Task statement> Bring together all lines of the material below that contain the string "rating".

Source material>
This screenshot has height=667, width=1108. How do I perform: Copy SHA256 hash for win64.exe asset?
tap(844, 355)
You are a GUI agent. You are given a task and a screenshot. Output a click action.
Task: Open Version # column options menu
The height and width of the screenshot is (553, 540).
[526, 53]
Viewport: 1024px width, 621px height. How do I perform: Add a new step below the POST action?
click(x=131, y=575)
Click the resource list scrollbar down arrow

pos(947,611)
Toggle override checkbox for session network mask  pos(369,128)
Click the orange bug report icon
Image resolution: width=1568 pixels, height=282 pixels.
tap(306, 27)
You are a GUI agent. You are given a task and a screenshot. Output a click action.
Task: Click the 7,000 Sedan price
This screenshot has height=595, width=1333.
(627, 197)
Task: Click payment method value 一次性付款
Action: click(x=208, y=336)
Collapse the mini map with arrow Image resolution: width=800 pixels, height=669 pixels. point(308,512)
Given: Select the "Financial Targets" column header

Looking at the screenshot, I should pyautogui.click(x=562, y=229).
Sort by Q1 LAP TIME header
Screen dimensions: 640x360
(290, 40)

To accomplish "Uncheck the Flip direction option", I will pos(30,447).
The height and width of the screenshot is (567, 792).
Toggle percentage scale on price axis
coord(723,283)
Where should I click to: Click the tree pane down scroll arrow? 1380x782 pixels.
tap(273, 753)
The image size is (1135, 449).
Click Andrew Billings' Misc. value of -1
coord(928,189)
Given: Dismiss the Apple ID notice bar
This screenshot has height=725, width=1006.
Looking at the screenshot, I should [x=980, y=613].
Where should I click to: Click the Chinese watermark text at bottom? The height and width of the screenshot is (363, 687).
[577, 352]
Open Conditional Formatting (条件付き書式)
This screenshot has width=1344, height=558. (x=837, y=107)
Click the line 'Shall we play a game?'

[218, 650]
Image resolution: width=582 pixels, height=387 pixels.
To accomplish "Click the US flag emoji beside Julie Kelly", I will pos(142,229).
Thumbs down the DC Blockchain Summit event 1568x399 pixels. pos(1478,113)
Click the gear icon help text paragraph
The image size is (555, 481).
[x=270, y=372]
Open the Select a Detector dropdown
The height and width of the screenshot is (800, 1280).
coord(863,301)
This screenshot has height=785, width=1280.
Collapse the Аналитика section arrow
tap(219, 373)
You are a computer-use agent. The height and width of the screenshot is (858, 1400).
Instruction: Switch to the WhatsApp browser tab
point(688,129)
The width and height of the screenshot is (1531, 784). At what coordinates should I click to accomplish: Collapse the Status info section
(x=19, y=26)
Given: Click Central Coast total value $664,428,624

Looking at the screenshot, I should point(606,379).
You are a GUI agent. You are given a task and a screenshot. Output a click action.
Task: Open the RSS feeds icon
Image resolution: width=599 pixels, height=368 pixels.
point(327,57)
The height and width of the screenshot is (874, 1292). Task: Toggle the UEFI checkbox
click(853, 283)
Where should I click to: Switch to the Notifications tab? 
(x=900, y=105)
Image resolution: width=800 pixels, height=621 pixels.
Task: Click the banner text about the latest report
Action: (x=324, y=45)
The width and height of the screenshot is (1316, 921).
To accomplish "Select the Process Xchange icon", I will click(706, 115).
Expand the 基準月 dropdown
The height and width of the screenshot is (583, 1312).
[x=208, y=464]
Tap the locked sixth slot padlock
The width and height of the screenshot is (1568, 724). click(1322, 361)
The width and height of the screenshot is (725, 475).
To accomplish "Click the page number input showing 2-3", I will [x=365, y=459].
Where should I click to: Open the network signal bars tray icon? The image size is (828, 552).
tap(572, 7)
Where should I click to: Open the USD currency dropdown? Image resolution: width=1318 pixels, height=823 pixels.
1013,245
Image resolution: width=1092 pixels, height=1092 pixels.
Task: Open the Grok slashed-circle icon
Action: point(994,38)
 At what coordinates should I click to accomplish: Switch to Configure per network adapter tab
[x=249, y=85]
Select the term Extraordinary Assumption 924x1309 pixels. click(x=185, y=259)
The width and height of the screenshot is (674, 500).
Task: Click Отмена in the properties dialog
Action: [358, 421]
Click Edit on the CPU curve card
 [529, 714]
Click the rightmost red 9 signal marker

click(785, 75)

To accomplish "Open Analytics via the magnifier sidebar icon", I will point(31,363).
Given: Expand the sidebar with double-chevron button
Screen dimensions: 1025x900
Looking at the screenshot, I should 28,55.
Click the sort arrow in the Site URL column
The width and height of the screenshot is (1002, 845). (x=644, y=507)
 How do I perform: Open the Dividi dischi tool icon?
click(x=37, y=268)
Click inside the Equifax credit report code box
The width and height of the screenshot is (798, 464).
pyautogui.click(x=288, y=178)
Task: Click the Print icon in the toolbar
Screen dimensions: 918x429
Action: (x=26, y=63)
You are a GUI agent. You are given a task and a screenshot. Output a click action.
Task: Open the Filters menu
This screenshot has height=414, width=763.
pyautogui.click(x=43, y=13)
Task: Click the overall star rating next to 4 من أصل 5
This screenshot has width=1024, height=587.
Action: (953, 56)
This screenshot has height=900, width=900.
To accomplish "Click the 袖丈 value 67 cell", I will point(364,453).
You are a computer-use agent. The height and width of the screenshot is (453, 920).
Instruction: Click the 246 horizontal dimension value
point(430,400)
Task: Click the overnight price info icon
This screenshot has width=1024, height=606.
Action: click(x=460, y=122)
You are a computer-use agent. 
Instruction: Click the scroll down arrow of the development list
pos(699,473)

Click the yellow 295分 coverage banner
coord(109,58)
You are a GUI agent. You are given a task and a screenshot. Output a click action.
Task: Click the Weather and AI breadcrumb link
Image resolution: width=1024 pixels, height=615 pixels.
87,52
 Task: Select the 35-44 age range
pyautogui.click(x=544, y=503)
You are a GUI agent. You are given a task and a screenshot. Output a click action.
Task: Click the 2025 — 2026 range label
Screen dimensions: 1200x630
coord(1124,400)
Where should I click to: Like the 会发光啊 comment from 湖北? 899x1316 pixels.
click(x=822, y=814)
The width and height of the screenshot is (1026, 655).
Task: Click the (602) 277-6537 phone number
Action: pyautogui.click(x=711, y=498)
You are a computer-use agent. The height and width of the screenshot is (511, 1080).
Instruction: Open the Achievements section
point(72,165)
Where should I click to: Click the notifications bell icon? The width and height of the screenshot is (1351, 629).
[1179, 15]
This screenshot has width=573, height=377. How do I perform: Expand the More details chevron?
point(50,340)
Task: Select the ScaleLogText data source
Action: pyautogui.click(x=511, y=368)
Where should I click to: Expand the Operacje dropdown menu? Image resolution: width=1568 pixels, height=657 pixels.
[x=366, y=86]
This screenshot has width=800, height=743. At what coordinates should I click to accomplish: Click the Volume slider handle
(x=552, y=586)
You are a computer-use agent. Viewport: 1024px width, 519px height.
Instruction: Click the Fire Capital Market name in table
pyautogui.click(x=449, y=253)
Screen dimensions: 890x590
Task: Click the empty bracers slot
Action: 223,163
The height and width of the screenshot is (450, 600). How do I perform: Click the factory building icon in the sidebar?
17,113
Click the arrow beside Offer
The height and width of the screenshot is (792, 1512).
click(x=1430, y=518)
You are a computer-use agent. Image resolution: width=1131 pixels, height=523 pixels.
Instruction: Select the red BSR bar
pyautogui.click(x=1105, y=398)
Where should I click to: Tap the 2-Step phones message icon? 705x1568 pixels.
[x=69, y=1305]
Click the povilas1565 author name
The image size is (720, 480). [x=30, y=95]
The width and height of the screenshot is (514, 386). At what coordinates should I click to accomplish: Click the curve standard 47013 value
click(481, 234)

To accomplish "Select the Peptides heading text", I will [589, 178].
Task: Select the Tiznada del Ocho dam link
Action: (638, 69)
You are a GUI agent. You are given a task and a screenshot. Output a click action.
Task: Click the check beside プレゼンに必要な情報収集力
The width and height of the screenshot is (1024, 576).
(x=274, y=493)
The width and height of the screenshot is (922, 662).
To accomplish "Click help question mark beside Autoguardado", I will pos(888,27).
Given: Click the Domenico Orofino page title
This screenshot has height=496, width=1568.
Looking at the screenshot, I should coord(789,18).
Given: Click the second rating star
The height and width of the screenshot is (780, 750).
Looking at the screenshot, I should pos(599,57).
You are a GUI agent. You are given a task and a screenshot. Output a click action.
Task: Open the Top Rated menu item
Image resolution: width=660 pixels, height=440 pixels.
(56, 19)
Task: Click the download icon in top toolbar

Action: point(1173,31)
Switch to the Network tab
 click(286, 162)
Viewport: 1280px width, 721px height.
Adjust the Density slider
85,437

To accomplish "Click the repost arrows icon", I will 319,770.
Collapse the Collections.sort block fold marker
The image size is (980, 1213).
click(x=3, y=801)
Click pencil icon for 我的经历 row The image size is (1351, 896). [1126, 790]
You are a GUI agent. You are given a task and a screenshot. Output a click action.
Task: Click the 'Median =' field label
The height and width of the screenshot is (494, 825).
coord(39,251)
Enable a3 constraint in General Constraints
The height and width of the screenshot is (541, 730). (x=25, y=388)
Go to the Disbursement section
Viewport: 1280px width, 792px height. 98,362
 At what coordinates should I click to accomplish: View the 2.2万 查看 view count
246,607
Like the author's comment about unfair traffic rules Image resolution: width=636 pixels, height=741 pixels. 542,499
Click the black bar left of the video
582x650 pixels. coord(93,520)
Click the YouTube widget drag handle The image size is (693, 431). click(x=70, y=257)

Solution to the problem>
Task: Click the overall star rating next to 4 من أصل 5
Given: Click the second rating star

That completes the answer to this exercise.